§ Extract
»»

The map service provides this BFS algorithm and determines the occupied positions by taking all entities with map components and calculating the GridPoint2 positions that they occupy. The logic for doing this is shown below:
/**
* Retrieves all current positions occupied by an entity.
*
* @param comp the entity
* @return list of occupied positions.
*/
private List<GridPoint2> getAllOccupiedPositions(MapComponent comp) {
List<GridPoint2> positions = new ArrayList<>();
Vector2 position = comp.getEntity().getPosition();
float width = comp.getEntity().getScale().x;
float height = comp.getEntity().getScale().y;
for (float x = position.x; x < position.x + width; x += tileSize) {
for (float y = position.y; y < position.y + height; y += tileSize) {
positions.add(new GridPoint2((int) (x / tileSize), (int) (y / tileSize)));
}
}
return positions;
}
The algorithm for finding a path from the current position of the worker to the desired destination is shown below:
/**
* Finds a path between two points using BFS search.

««

§ Data excerpt
»»

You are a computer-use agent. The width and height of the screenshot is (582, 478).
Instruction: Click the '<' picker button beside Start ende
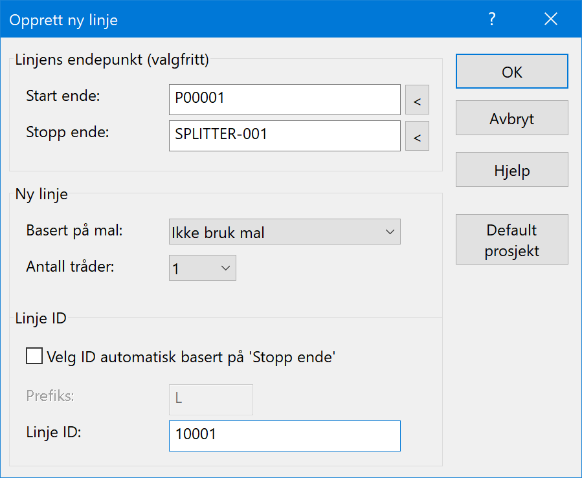pos(417,100)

««

§ Required tasks
[a] Reproduce the stretch of the map service excerpt from "The map service" through "of occupied positions.".
[b] In the map service excerpt, list every local variable declared inside the getAllOccupiedPositions method, including loop variables.

§ Answers in order
[a]
The map service provides this BFS algorithm and determines the occupied positions by taking all entities with map components and calculating the GridPoint2 positions that they occupy. The logic for doing this is shown below:
/**
* Retrieves all current positions occupied by an entity.
*
* @param comp the entity
* @return list of occupied positions.

[b] positions, position, width, height, x, y